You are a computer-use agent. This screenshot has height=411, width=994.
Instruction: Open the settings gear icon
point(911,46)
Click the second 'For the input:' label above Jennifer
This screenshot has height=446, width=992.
══════════════════════════════
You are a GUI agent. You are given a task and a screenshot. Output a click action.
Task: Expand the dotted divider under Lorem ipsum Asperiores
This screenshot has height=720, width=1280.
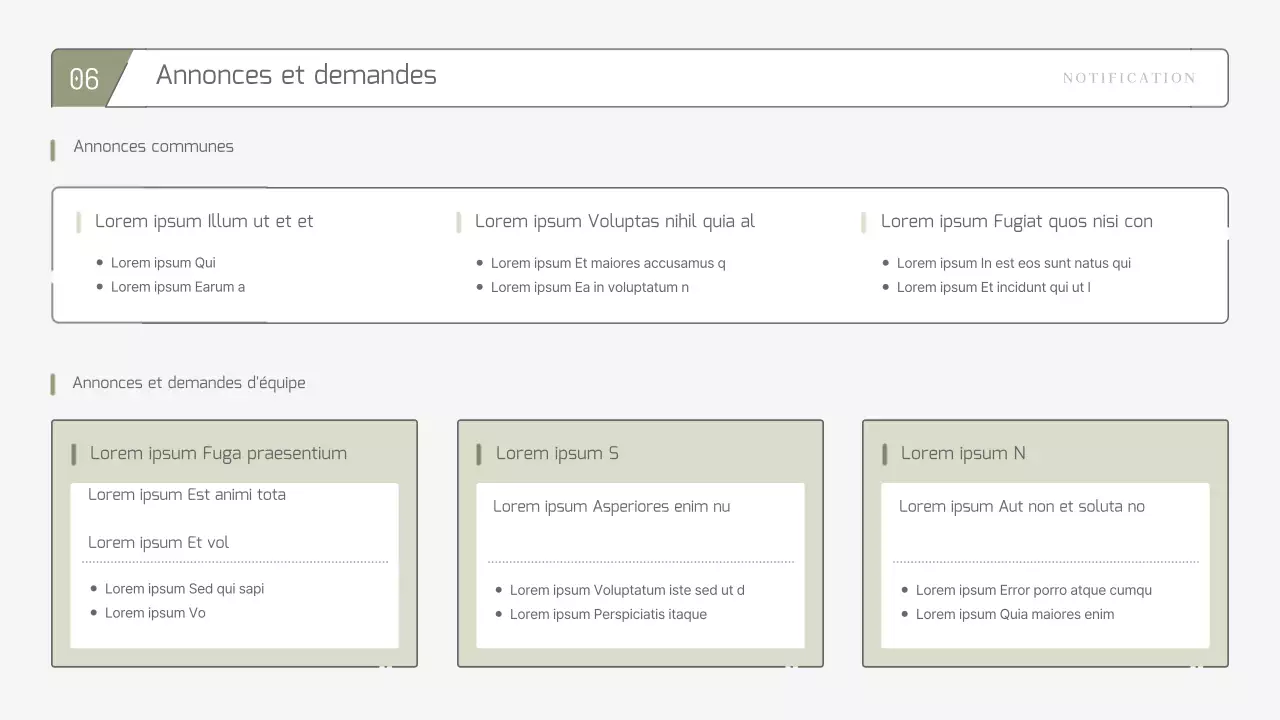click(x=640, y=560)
══════════════════════════════
## What the task asks
Only the lines above from the one with "You are a computer-use" up to and including the one with "This screenshot has height=446, width=992." should be repeated, exactly as written.

## Finished exercise
You are a computer-use agent. This screenshot has height=411, width=994.
Instruction: Open the settings gear icon
point(911,46)
Click the second 'For the input:' label above Jennifer
This screenshot has height=446, width=992.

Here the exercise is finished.